I have to admit, I spend a fair amount of time each week yelling at God and asking where in the heck God is and why God doesn’t heal anymore.
And in every one of those times, if I actually stop yelling and simply listen a little, I often hear Jesus say something to me like he said to the woman who’s hemorrhaging stopped simply by touching his cloak, “your faith has made you well; go in peace.”
Or I hear Jesus saying, “If you love me, you will keep my commandments. And I will ask the Father, and he will give you another Advocate, to be with you forever.” just like Jesus said to us in this very worship space a few weeks ago on Pentecost.
Or I hear something like the time Jesus said to the demon-possessed naked man after he was healed … “Return to your home, and declare how much God has done for you.”
Shortly after he was freed from years of unjust imprisonment in South Africa simply because of the color of his skin, Nelson Mandela said, “For to be free is not merely to cast off one’s chains, but to live in a way that respects, and enhances the freedom of others.”
Brothers and sisters in Christ, return to your home and declare how much God has done so that children of God who are possessed by demons like cancer can be reassured of the promise of eternal life simply because of your presence and healing touch. A presence and touch that sets people free.
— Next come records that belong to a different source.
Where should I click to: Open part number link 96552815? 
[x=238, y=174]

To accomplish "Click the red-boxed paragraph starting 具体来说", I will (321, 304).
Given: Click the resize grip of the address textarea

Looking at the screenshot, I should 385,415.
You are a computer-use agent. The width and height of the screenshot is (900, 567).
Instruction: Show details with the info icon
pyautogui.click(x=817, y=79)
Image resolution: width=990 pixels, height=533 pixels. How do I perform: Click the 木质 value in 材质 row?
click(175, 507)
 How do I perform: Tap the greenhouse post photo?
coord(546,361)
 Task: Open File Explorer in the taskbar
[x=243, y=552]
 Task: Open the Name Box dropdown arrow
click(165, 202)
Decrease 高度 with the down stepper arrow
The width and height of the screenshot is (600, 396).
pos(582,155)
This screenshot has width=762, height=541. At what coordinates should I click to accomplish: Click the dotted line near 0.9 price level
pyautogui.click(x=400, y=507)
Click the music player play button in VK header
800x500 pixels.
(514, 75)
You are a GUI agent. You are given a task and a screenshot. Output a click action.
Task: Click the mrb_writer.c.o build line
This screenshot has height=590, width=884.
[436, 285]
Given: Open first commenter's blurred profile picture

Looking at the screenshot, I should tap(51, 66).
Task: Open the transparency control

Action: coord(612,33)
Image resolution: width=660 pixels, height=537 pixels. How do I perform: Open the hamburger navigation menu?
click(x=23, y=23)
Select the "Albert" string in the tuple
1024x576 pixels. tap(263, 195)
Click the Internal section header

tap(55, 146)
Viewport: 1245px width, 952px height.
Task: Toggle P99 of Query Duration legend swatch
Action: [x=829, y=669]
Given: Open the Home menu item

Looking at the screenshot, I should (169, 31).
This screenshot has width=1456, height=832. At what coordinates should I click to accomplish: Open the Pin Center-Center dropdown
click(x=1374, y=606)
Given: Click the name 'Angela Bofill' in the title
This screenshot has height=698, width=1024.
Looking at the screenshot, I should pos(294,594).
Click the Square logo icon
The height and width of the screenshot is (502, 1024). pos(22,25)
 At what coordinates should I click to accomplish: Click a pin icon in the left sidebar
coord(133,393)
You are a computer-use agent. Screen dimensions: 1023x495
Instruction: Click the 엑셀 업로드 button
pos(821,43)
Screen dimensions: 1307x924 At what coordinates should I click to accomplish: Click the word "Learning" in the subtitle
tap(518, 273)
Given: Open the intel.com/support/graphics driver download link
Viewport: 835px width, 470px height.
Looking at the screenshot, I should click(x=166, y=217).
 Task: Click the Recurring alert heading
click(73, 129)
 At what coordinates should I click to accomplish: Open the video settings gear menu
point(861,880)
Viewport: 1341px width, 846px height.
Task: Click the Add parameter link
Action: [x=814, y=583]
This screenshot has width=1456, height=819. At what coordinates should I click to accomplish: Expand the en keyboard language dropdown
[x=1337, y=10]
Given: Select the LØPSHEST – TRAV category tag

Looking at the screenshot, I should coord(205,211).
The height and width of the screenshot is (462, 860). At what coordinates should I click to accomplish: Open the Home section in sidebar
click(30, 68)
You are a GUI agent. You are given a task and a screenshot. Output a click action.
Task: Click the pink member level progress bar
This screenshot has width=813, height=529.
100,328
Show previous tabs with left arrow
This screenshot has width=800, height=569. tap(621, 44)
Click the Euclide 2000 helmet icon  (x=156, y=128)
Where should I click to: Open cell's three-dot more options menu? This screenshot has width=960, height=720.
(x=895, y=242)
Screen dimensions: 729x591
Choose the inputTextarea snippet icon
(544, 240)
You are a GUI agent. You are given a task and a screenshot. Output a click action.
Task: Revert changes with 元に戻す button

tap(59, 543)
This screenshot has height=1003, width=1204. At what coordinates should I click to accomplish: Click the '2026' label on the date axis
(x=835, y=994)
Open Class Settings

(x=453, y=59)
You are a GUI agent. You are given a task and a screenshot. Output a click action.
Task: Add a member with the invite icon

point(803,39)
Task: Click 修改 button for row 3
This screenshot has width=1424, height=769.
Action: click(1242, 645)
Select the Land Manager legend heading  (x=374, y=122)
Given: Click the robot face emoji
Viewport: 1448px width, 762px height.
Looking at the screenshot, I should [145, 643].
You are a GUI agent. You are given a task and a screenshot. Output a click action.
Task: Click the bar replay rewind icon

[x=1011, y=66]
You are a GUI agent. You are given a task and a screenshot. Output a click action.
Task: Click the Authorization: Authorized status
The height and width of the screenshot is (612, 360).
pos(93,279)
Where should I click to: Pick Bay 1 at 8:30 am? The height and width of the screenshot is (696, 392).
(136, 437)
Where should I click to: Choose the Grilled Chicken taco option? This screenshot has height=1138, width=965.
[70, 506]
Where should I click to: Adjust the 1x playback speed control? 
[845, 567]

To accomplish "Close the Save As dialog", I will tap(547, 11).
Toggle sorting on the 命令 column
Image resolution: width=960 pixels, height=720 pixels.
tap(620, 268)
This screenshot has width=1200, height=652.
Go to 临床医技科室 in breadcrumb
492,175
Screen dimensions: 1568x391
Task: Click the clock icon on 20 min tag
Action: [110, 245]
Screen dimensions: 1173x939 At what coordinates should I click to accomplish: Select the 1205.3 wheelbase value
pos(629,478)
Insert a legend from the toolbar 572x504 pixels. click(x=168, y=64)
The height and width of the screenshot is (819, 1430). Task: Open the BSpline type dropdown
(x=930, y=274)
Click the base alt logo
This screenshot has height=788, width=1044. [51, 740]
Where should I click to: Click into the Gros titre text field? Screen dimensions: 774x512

Return to your home, and declare how much God has done so that children of God who are possessed by unclean spirits that allow poverty, hunger, addiction, and homelessness to still exist can be set free from those chains through your bold acts of compassion.
Bold acts of compassion as you and I support ministries like World Hunger, local homeless shelters and affordable housing projects, or even through a simple wooden box called the Little Free Pantry on the north side of Good Shepherd’s property. Bold acts of compassion that set people free.
As children of God, claimed, named, forgiven and set free in our baptism, you and I are followers of Jesus who are sent into the world with the power of the Holy Spirit to cast out demons and break the chains of bondage because God is at work in us and through us right now, today.
So you know what, if you haven’t realized it yet, maybe you do now. Today’s gospel is about us. Thanks be to God that it is. Never stop declaring how much God has done for and continues to do through you to bless the world in which we live right now. God is at work in Jesus, bringing God’s kingdom on earth, as it is in heaven. Amen.